Eu apenas a fitei com os olhos, mantendo-me imóvel. Ignorei a represaria e tomei
mais um gole da garrafa que tinha em minhas mãos. Ela passou as suas mãos pelo rosto
soltando um suspiro que transitava entre a decepção e a fúria. Ameacei sorrir,
contrariando-a ainda mais.
- Encontrei a vadia que dormiu contigo hoje pelo corredor. – sentou-se ao sofá –
Pelo menos era uma gostosa. Melhorou seu gosto, hein?
- Coloque alguma música para tocar. – pedi – Algo clássico.
- Vai se matar na minha presença?
- Não preciso de plateia para isso. – repliquei
- Você é um velho estúpido, tenha consciência disso.
- Coloque isso em minha lápide. – sorri – “Aqui jaz um velho estúpido”
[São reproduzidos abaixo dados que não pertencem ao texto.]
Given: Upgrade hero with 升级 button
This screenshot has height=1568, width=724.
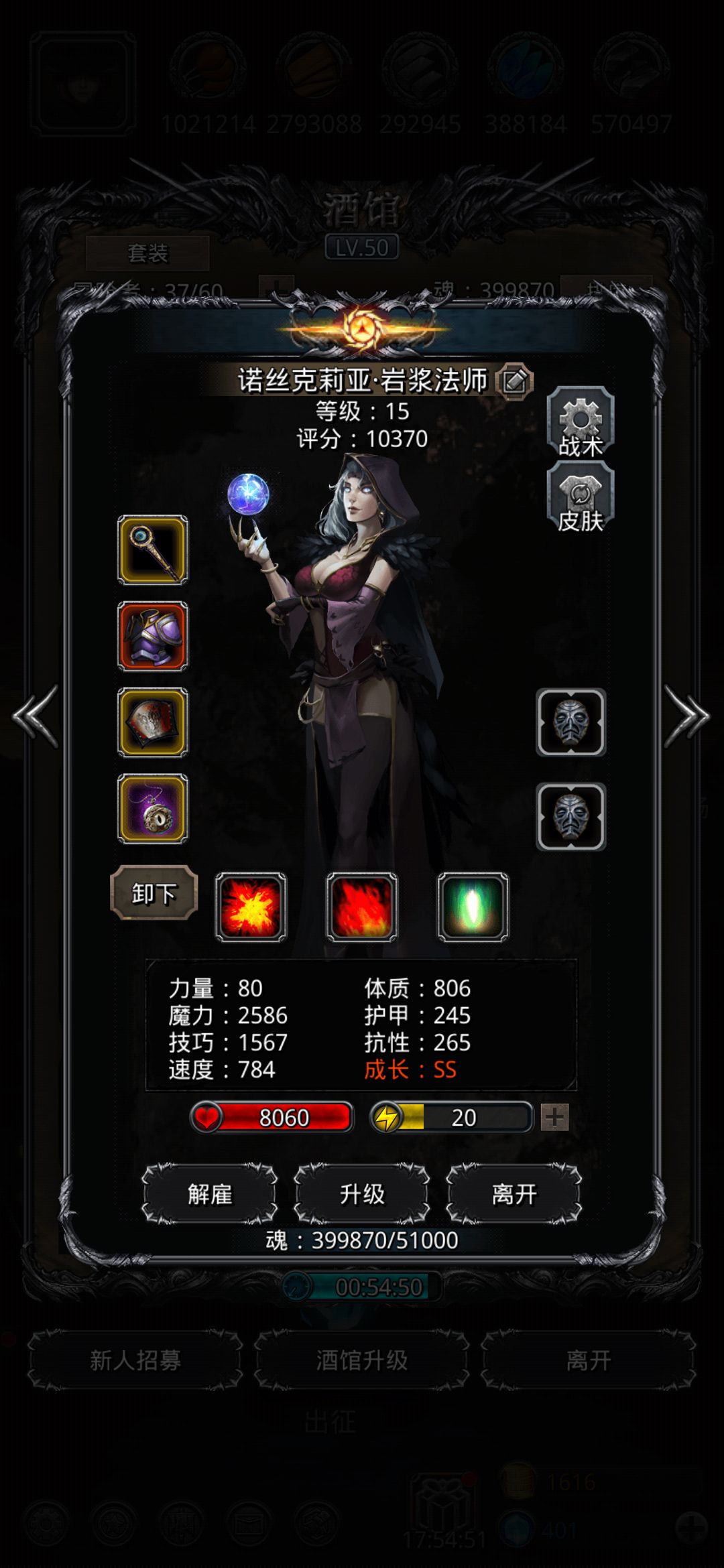Looking at the screenshot, I should point(362,1193).
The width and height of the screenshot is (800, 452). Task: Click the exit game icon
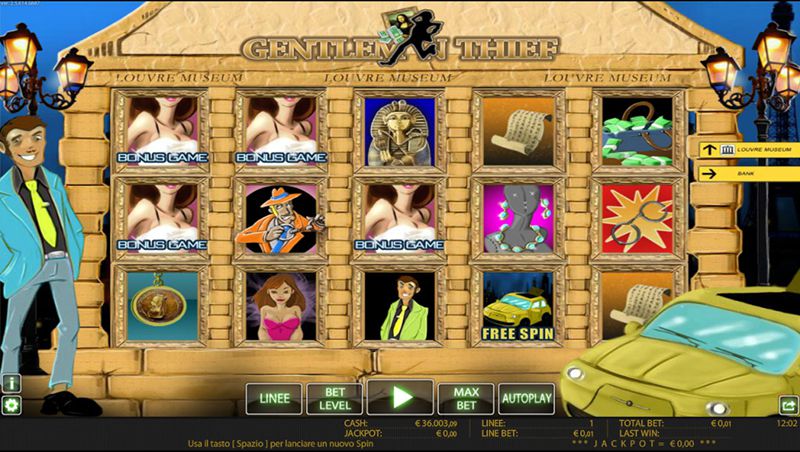[788, 405]
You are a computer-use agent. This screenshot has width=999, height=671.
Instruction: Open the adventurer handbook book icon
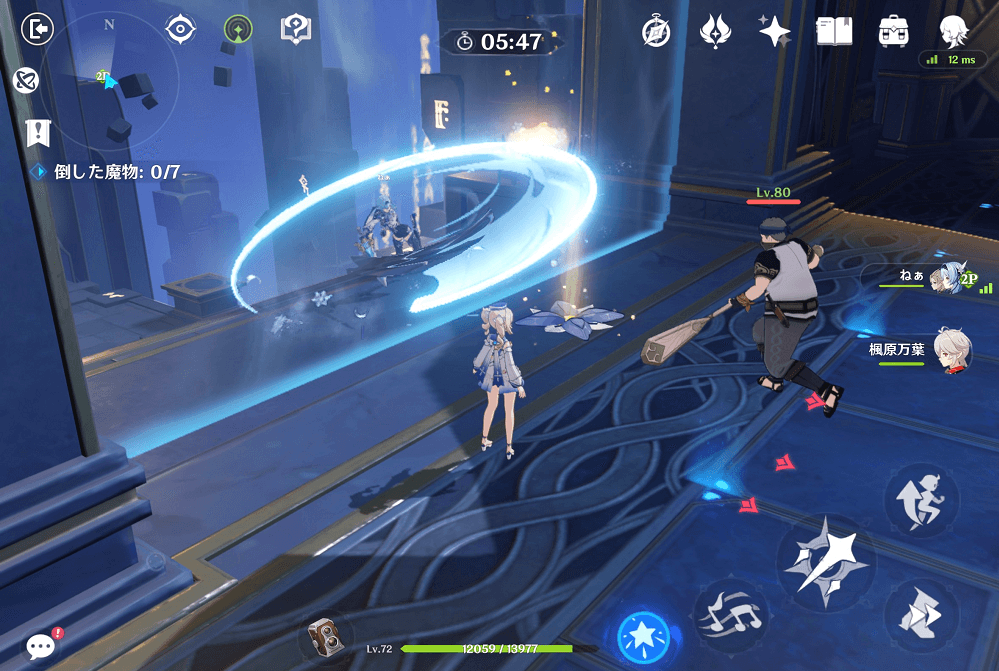click(x=834, y=31)
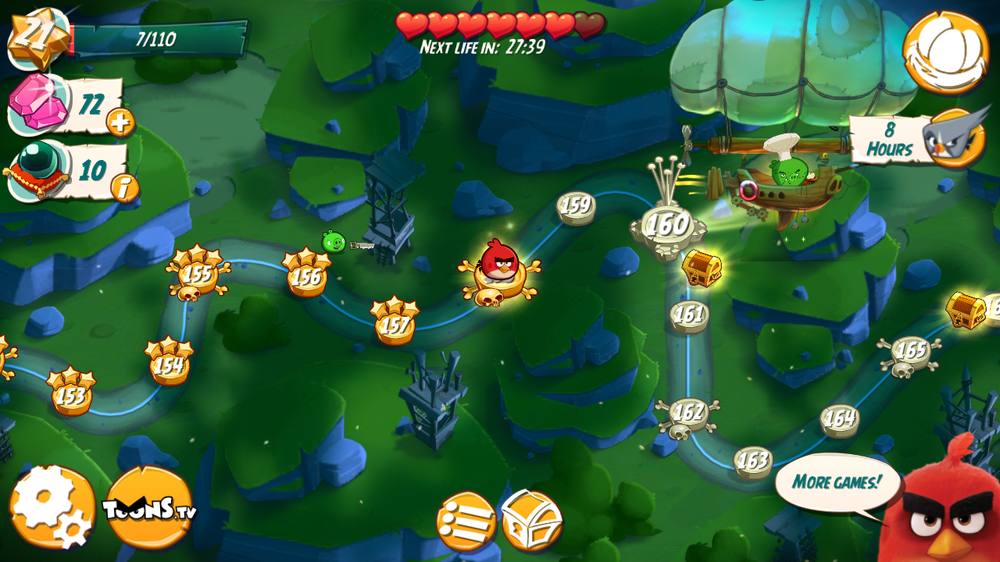Open the level list menu button
The image size is (1000, 562).
pyautogui.click(x=466, y=521)
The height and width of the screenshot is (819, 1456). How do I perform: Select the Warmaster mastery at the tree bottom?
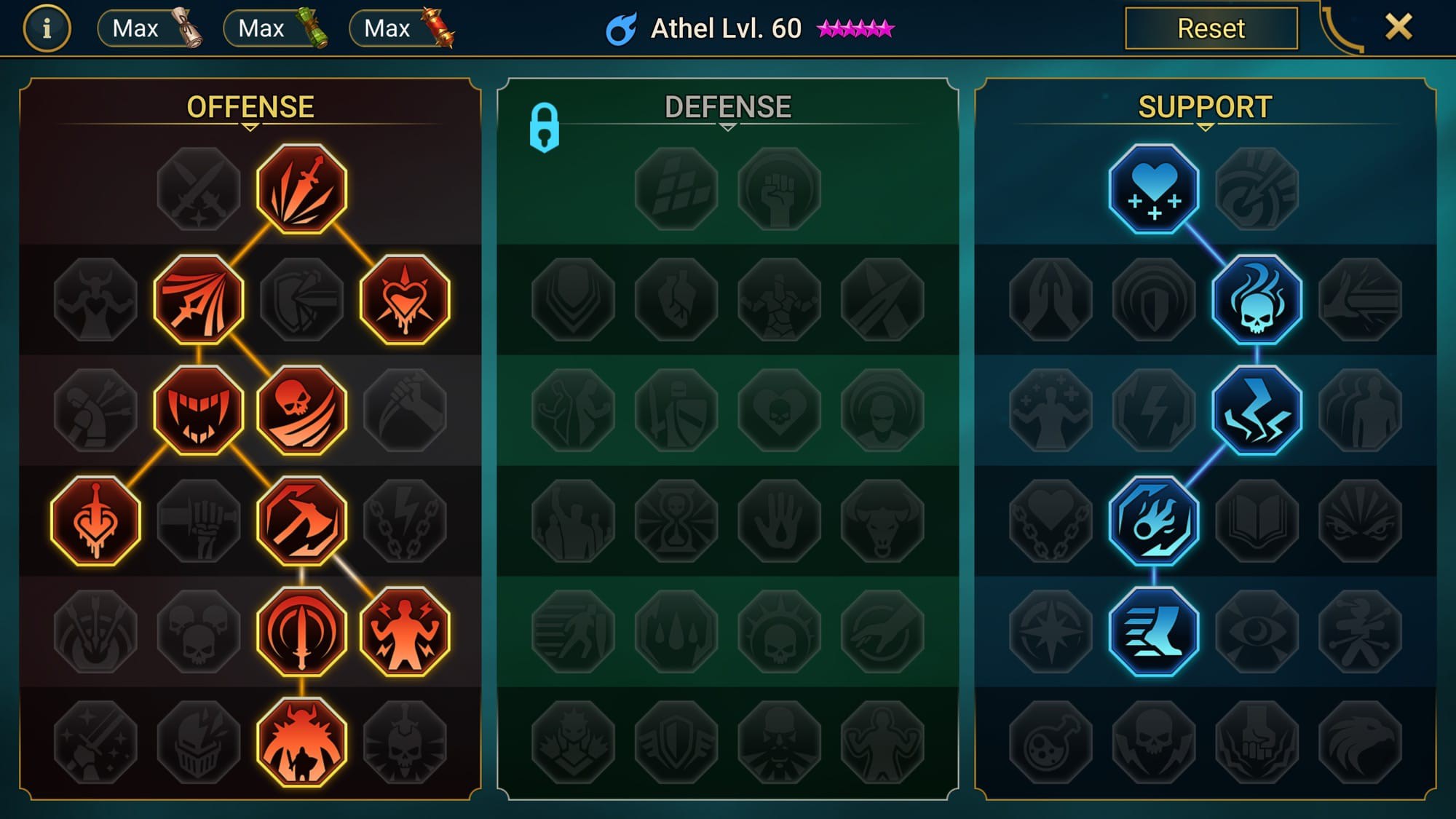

- Não posso perder meu tempo todo santo dia vindo aqui ver se não se afogou no
próprio vômito ou se foi assassinado por essas prostitutas.
- E por que vem então?
- Gosto de ler o que escreve.
- E da companhia?
- Olhe ao seu redor. – contemplou a casa vazia – Ninguém gosta.
- Um dia você gostou.
Fez-se um silêncio insuportável. Ela procurou algo para beber, enquanto acendi
um cigarro. Encaramo-nos por um tempo sem uma palavra sequer. Até que se cansou,
levantando-se e saindo apressadamente como se fugisse de um estuprador. Sorri
maliciosamente.
Voltei-me para as minhas anotações, meus esboços jogados lá ao léu. Tantos
textos dedicados a ela, tantas formas de dizer eu te amo entalados na garganta e
esquecidos ali naquele caderno tão velho quanto eu. Ali ficava um pouco de mim todos
os dias, falecia lentamente em cada letra e cada frase reduzia duas horas de minha vida.
Era um milagre estar com sessenta. Era um maldito milagre.
No final das contas deve ser apenas isso, uma lata de cerveja jogada, um cigarro
apagado. E a maldita da depressão nos estrangulando.
Ela vai te matar, não há como lutar contra isso. Em sua autopsia estará redigido
de forma que salte aos olhos dos legistas, das pessoas que queiram saber. A causa da
morte foi: DEPRESSÃO.
Resta apenas aceitar o fato que vamos morrer dela e conviver com isso, arrastar
para o mais longe possível o tiro na própria cabeça. No final das contas todo dia é mesmo
sagrado e a gente devia aprender a agradecer por isso.